[Data items]
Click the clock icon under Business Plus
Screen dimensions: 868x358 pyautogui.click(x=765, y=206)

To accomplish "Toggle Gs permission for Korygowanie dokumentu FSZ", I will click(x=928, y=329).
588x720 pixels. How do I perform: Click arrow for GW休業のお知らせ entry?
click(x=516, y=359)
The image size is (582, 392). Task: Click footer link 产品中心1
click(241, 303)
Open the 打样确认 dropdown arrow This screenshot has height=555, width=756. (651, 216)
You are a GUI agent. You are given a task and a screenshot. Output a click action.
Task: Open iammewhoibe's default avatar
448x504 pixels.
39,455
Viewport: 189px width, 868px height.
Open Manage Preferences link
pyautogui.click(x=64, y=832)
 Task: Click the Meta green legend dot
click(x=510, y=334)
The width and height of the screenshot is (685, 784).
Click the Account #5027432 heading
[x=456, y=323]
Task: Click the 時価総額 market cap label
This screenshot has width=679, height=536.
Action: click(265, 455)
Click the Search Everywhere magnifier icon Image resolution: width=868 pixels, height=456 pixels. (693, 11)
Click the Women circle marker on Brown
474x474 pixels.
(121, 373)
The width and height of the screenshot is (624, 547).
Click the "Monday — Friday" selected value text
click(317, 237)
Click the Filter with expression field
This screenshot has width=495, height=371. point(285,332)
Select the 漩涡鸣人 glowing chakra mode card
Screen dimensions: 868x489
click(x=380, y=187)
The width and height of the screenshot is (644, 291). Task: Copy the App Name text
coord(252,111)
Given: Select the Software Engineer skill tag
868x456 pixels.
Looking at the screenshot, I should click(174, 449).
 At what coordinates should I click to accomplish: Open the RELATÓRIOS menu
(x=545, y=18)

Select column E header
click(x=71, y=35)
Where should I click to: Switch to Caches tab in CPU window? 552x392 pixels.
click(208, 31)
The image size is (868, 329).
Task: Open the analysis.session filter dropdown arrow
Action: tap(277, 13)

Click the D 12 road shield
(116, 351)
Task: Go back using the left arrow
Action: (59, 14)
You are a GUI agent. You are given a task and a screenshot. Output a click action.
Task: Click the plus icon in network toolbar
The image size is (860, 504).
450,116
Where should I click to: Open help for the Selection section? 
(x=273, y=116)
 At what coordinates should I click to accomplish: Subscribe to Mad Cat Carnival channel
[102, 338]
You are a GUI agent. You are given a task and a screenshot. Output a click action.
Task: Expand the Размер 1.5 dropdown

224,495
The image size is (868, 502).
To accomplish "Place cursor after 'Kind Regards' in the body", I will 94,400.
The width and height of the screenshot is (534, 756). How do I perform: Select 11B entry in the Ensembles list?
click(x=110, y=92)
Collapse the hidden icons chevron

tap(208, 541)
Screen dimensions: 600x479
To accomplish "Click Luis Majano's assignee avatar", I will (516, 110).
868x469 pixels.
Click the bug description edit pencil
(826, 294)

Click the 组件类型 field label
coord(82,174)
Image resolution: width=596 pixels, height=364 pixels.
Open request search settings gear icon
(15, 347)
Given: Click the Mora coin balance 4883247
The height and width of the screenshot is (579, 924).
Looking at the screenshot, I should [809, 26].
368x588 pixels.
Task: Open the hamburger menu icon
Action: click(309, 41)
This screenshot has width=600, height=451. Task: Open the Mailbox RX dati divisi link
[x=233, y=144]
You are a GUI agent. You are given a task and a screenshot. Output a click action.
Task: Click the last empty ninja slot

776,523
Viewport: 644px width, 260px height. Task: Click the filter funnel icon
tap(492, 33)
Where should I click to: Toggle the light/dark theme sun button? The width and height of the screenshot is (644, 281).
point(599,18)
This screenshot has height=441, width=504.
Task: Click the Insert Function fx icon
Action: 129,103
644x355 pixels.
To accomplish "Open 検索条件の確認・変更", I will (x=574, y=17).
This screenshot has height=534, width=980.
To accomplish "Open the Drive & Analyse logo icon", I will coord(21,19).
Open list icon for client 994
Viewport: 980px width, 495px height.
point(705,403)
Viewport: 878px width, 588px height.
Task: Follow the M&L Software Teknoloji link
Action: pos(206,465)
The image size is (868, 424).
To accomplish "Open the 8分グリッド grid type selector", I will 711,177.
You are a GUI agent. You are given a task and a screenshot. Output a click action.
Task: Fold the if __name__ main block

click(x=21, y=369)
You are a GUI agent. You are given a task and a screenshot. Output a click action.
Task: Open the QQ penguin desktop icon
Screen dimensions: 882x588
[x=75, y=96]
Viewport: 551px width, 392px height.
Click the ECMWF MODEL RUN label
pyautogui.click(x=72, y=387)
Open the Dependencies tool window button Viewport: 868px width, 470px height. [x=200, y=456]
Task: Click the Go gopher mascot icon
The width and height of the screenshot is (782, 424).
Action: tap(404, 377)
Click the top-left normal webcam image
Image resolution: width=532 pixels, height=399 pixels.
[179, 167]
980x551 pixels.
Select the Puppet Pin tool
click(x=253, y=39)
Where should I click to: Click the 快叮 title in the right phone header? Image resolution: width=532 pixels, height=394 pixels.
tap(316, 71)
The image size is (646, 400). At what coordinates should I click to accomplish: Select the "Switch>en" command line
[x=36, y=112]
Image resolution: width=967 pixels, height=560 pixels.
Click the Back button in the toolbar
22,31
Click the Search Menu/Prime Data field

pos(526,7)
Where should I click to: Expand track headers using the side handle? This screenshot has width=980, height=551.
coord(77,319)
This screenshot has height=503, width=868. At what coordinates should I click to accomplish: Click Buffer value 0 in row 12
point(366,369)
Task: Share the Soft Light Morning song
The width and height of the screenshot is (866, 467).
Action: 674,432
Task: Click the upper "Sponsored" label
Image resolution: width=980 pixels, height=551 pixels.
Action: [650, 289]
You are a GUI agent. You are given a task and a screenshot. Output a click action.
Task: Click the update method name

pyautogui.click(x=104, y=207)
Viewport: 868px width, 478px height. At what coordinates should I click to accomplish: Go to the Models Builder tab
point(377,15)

__HOW TO COMPLETE THIS TASK__
Go through the data line by line and say how many lines contain "avatar". Give the number alone.

__THE ANSWER__
2